_TASK DESCRIPTION:_ Without the pictures, print the lines from the one holding "Click Benny's green cat icon" through the last line below, both included, exactly as they stand.

━━━━━ EXTRACTED RECORDS

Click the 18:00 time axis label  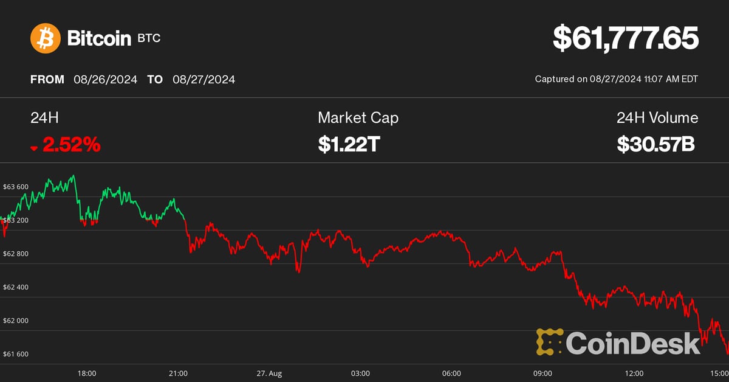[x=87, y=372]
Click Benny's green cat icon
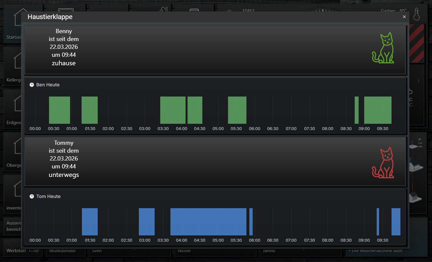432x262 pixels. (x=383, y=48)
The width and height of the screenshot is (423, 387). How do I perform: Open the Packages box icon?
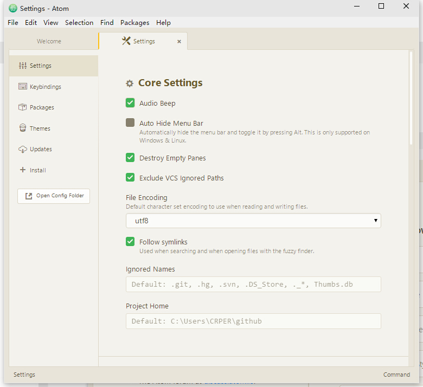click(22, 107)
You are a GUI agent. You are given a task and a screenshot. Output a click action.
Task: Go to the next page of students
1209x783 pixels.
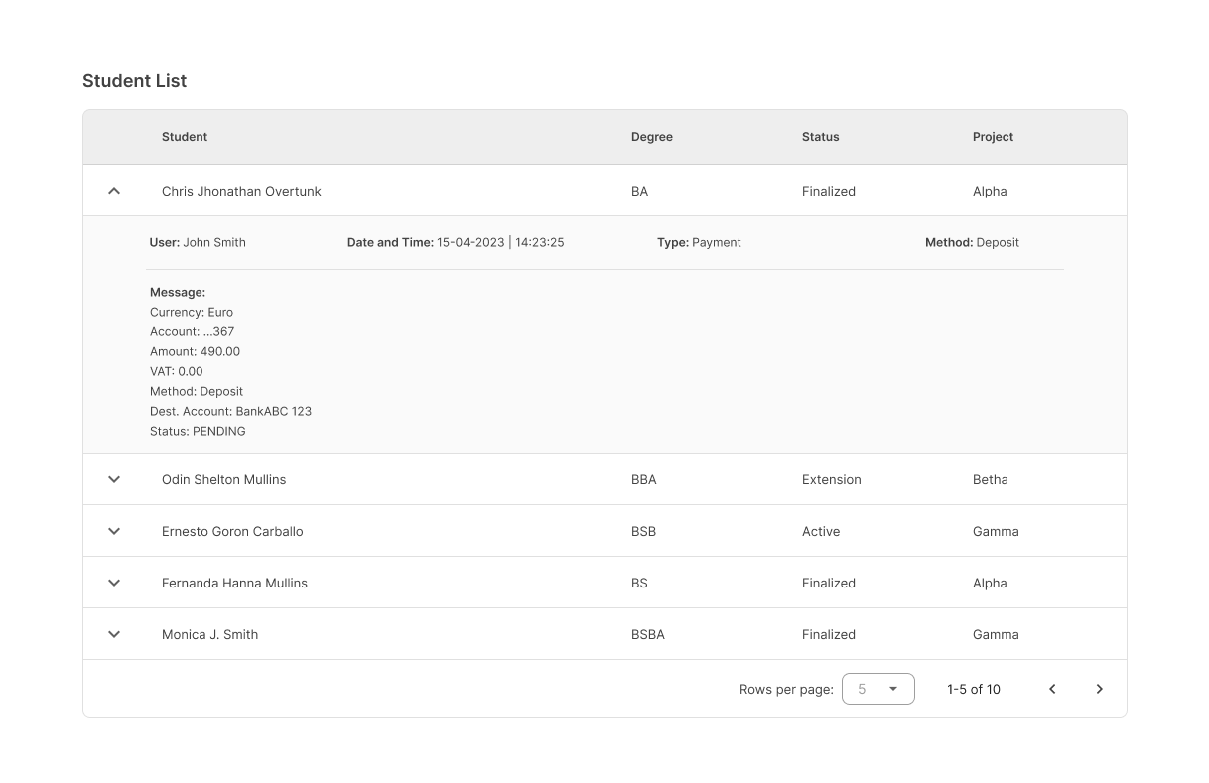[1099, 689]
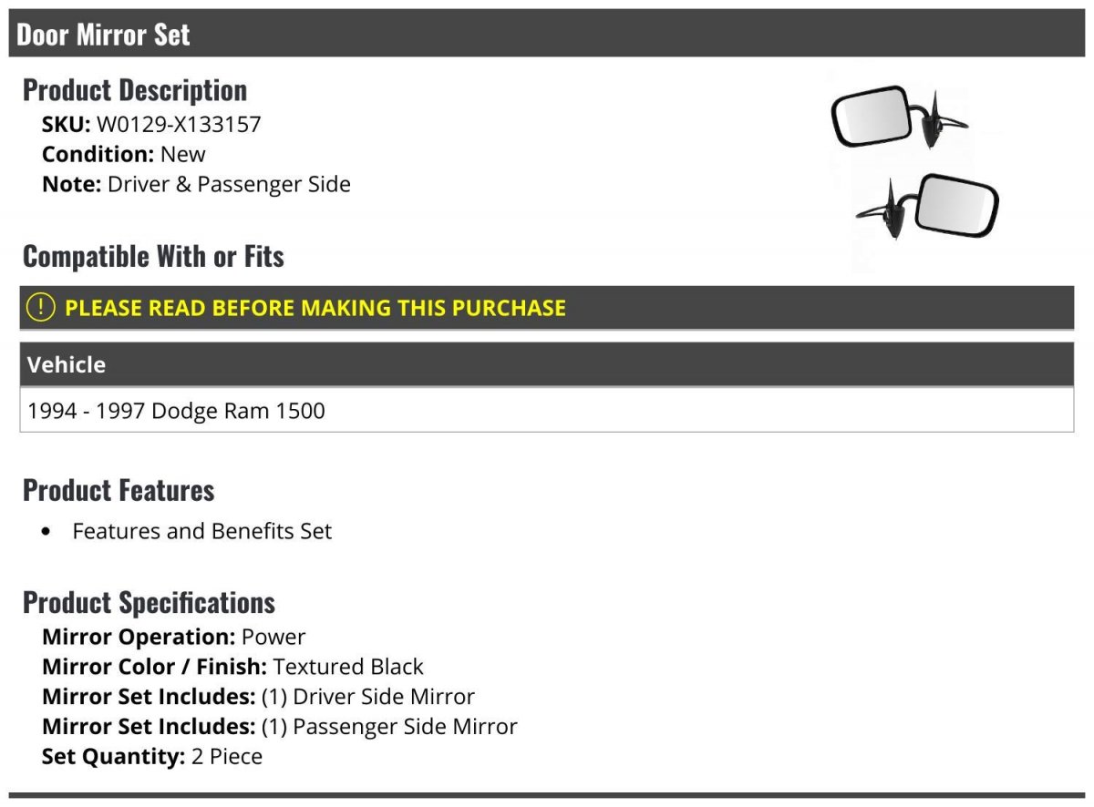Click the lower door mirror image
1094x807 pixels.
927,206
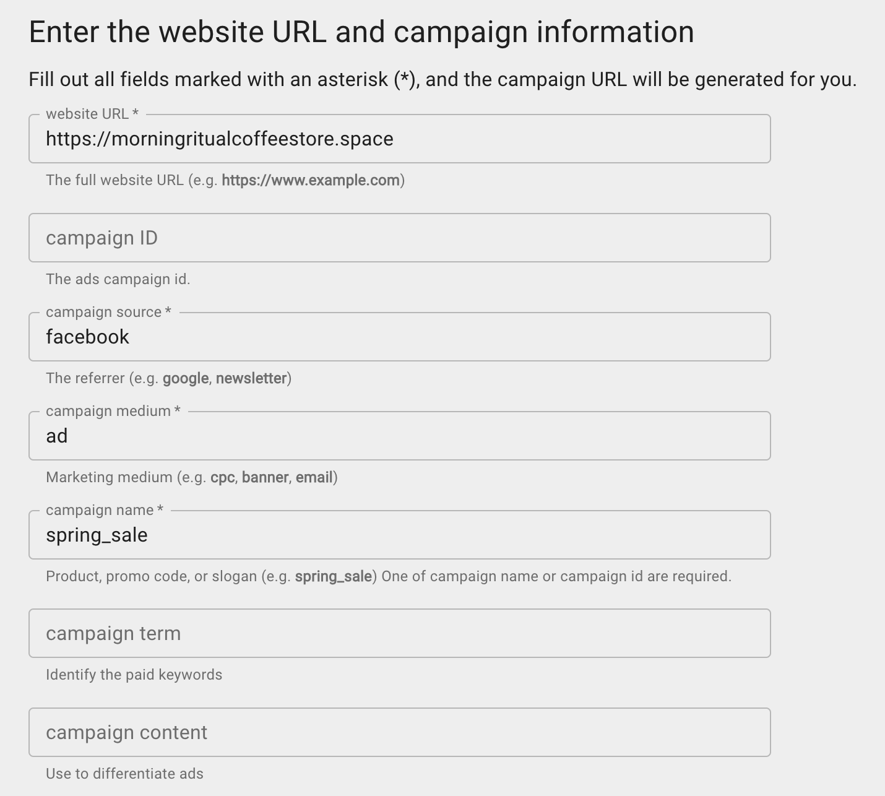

━━━━━━━━━━

_SOLUTION FOR THIS EXERCISE:_
Click Benny's green cat icon
432x262 pixels. (x=383, y=48)
The width and height of the screenshot is (423, 387). How do I perform: Open the Packages box icon?
click(22, 107)
You are a GUI agent. You are given a task and a screenshot. Output a click action.
Task: Go to the next page of students
1209x783 pixels.
[1099, 689]
Click the lower door mirror image
1094x807 pixels.
927,206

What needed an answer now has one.